2010 Copa Constitució

Tournament details
- Country: Andorra

Final positions
- Champions: UE Sant Julià
- Runners-up: FC Santa Coloma

= 2010 Copa Constitució =

The 2010 Copa Constitució was the eighteenth season of Andorra's football knockout tournament. The competition started on 17 January 2010 with the matches of the first elimination round and ended on 16 May 2010 with the Final. UE Sant Julià won the competition for the second time in three years with a 1–0 victory in the final over defending champions FC Santa Coloma.

With the victory, UE Sant Julià earned a place in the second qualifying round of the 2010–11 UEFA Europa League, where they lost to Finnish side MYPA.

==Results==

===First elimination round===
This round was entered by all teams from 2009 to 2010 Segona Divisió. The matches were played on 17 January 2010.

| Team 1 | Score | Team 2 |
|---|---|---|
| CE Jenlai | 5–1 | Penya Encarnada d'Andorra |
| Lusitanos B | 2–1 | FC Rànger's |
| Atlètic Club d'Escaldes | 1–3 | Casa Estrella del Benfica |
| Principat B | 1–9 | UE Extremenya |

===Second elimination round===
The teams from 2009–10 Primera Divisió placed fifth to eighth after 7 rounds played – FC Encamp, UE Engordany, Inter Club d'Escaldes, and FC Lusitanos – enter in this round and will join the winners of the first elimination round. For each match, one Segona Divisió and one Primera Divisió team have been drawn together. The matches will be played on 24 January 2010.

| Team 1 | Score | Team 2 |
|---|---|---|
| CE Jenlai | 1–2 | UE Engordany |
| Lusitanos B | 0–4 | Lusitanos |
| Casa Estrella del Benfica | 0–2 | Inter Club d'Escaldes |
| UE Extremenya | 2–1 | FC Encamp |

===Third elimination round===
The winners from the previous round will compete in this round together with the teams from Primera Divisió placed first to fourth after 7 rounds played – FC Santa Coloma, UE Sant Julià, UE Santa Coloma, and CE Principat. The first legs will be played on 11 April 2010 while the second legs took place on 18 April 2010.
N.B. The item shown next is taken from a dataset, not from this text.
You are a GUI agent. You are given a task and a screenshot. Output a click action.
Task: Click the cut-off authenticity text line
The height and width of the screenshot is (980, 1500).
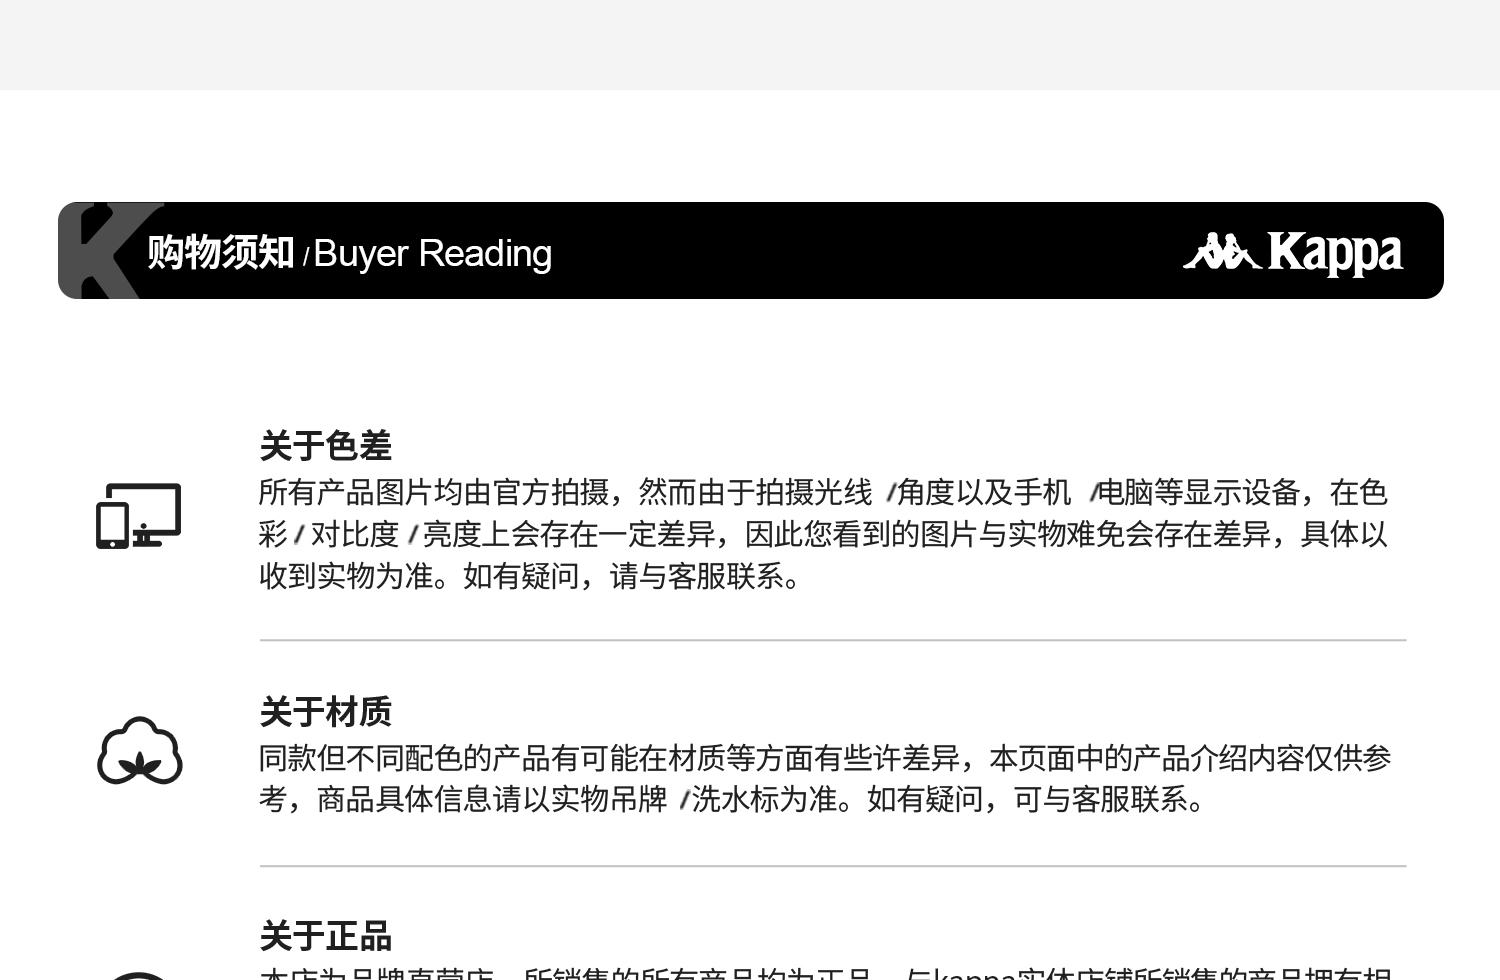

| Team 1 | Agg.Tooltip Aggregate score | Team 2 | 1st leg | 2nd leg |
|---|---|---|---|---|
| UE Engordany | 0–13 | UE Sant Julià | 0–5 | 0–8 |
| Lusitanos | 7–1 | FC Santa Coloma | 6–0 | 1–1 |
| Inter Club d'Escaldes | 3–4 | UE Santa Coloma | 3–0 | 0–4 |
| UE Extremenya | 0–5 | Principat | 0–2 | 0–3 |

===Semifinals===
The first legs will be played on 25 April 2010 while the second legs took place on 9 May 2010.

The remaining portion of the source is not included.